Task objective: Whenever the word "Малышка" appears in a line of the listing, copy that line.

Working data:
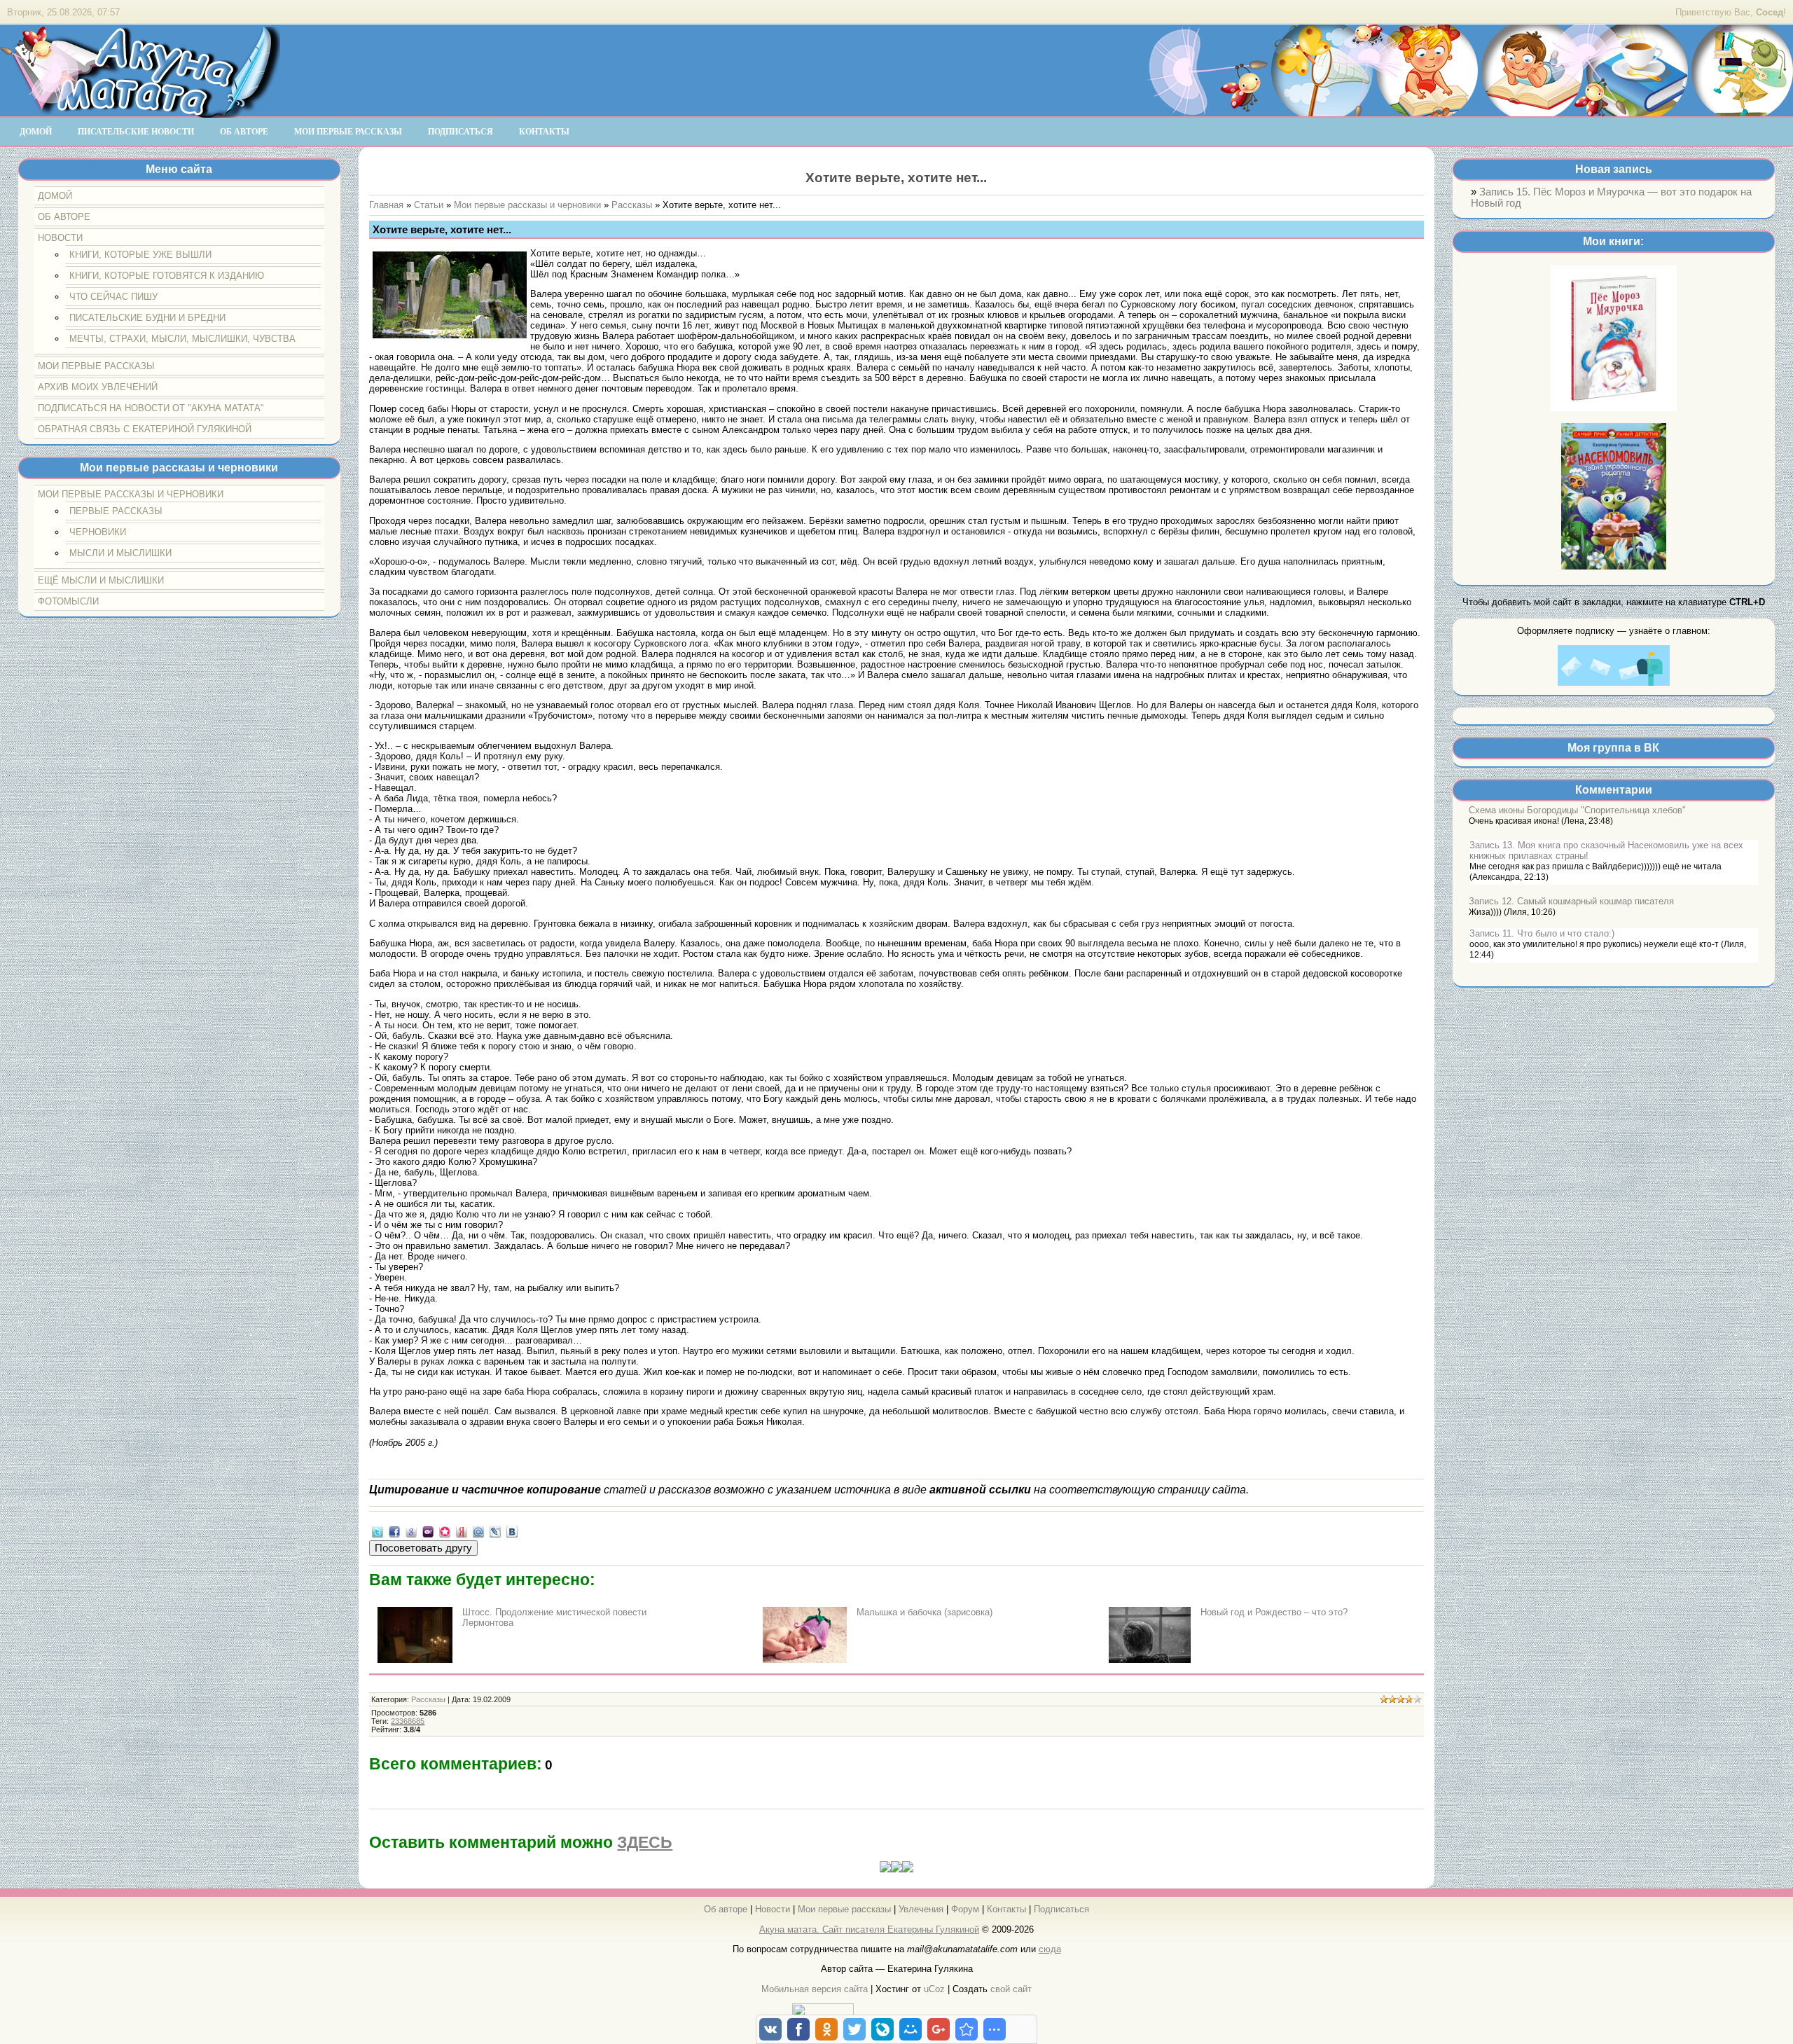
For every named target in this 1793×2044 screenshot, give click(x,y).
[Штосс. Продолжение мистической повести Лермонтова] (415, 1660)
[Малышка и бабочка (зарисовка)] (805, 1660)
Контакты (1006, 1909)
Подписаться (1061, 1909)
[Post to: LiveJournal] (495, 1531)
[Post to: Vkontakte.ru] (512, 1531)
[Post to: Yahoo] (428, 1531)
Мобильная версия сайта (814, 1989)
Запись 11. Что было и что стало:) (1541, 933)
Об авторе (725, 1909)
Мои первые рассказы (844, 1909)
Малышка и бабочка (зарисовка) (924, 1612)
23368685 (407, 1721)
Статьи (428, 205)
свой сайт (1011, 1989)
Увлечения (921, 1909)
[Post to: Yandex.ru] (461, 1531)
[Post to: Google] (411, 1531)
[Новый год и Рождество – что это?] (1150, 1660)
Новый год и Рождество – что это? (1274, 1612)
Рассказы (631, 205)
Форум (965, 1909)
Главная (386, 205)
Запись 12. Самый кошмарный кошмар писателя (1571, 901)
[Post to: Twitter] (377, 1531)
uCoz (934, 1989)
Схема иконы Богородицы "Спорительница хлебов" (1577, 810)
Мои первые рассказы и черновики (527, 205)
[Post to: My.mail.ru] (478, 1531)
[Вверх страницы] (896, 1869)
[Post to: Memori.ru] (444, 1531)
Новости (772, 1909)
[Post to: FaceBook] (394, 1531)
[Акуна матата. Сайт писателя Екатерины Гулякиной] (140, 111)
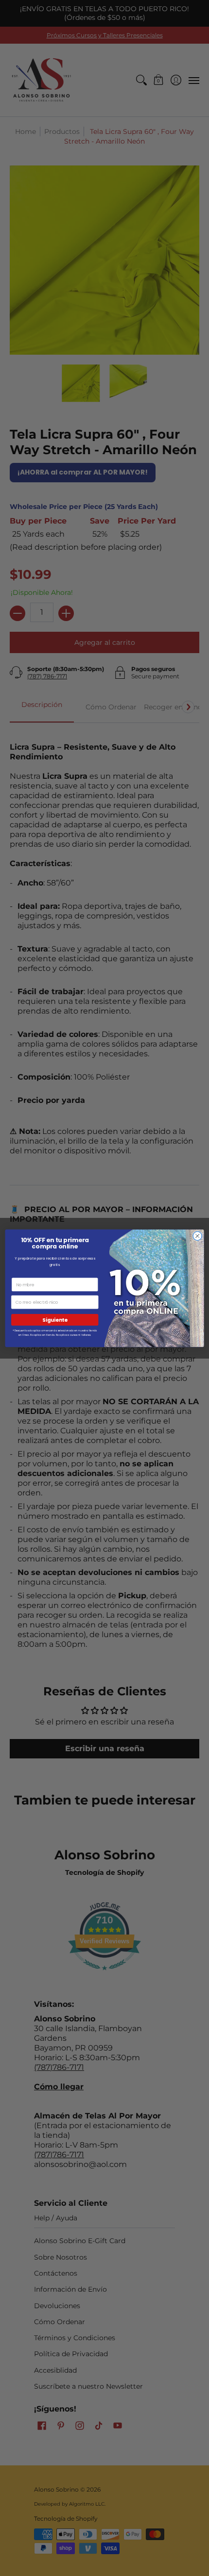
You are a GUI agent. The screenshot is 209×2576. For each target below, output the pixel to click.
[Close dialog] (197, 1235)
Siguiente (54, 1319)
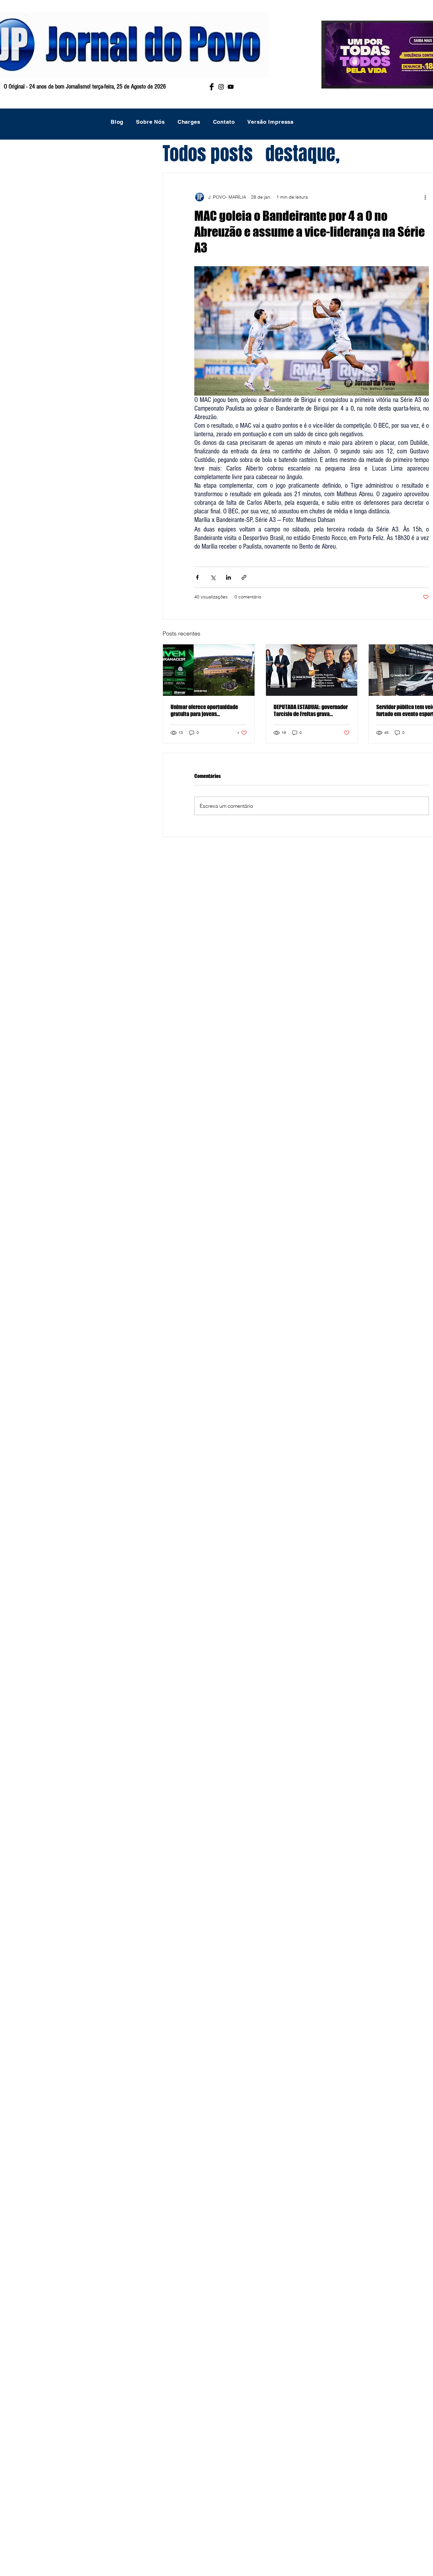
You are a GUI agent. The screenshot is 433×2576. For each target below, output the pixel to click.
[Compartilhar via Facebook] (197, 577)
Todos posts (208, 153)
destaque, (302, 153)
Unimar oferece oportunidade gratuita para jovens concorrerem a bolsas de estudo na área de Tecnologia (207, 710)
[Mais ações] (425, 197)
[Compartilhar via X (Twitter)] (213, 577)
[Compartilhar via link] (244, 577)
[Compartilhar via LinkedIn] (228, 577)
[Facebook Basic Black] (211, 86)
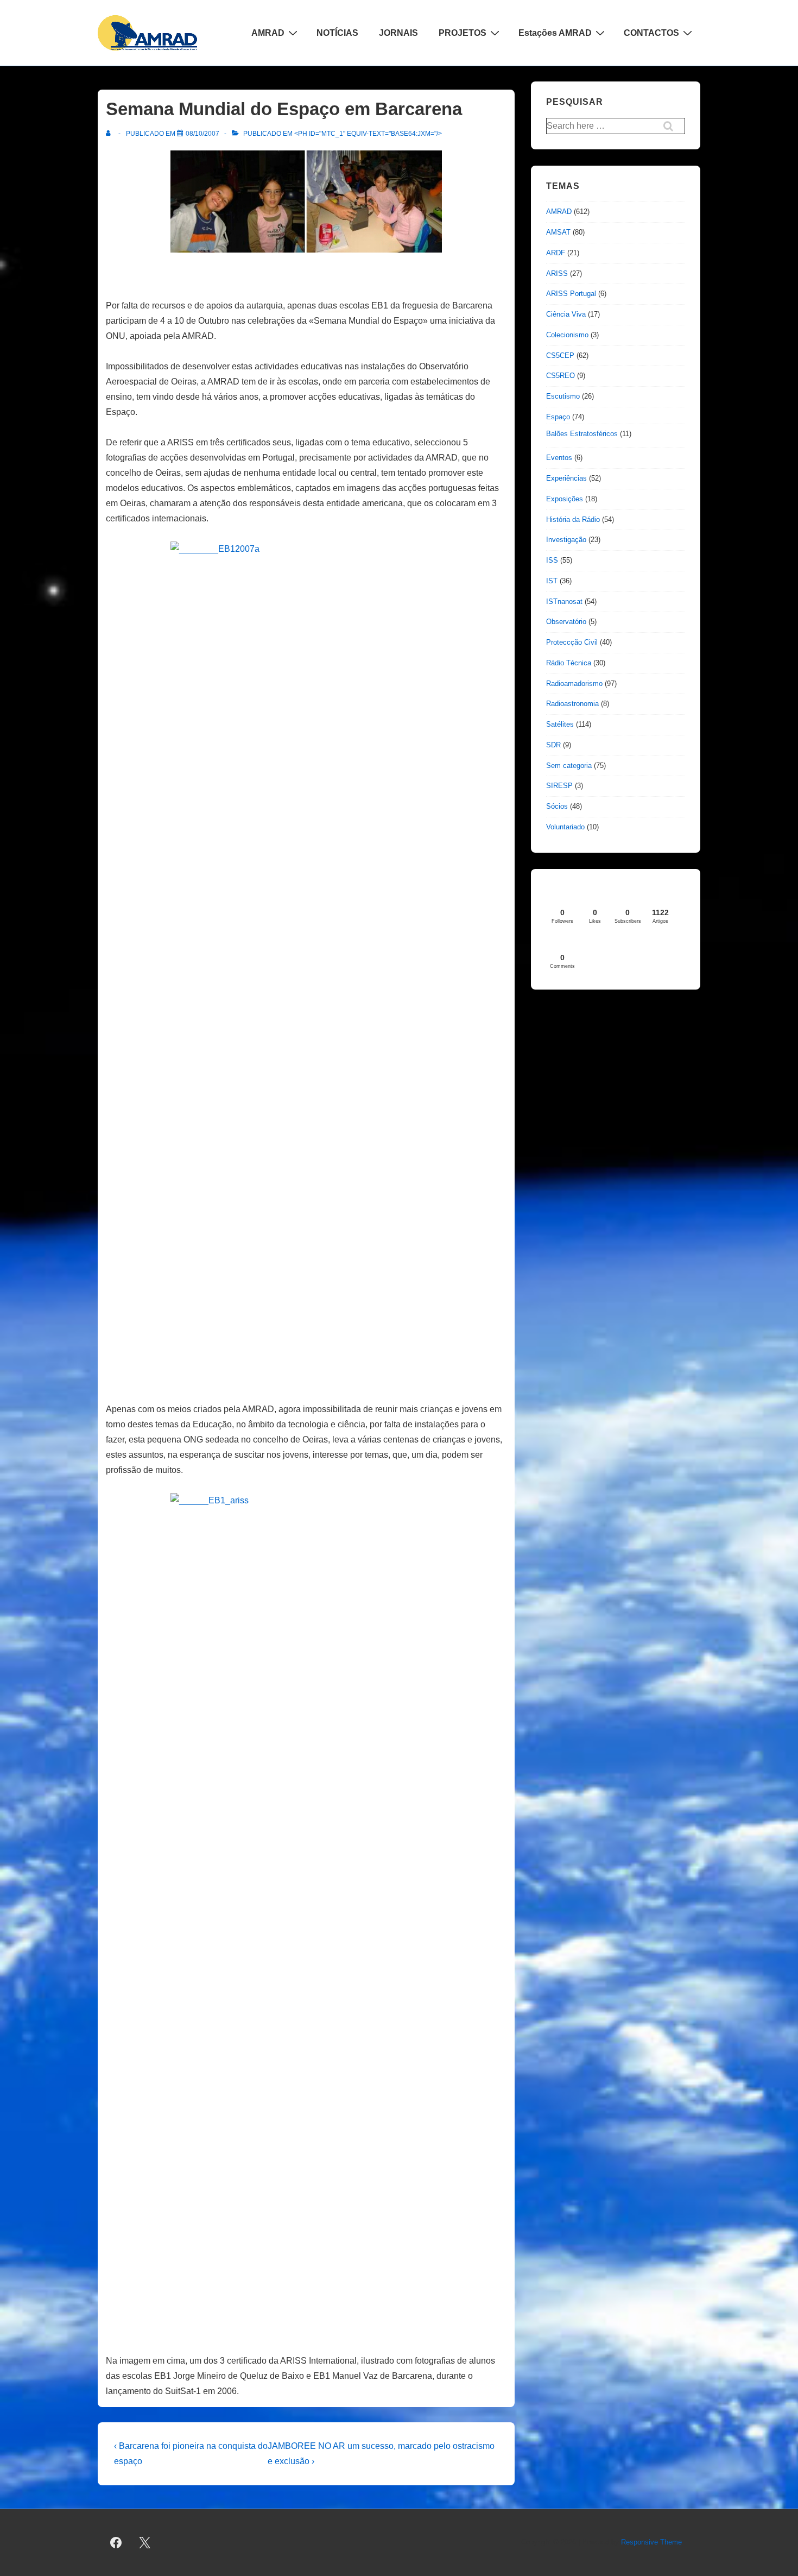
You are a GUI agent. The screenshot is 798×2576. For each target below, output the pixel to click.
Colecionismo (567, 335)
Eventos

Answer to the exercise:
[Малышка и бабочка (зарисовка)] (805, 1660)
Малышка и бабочка (зарисовка) (924, 1612)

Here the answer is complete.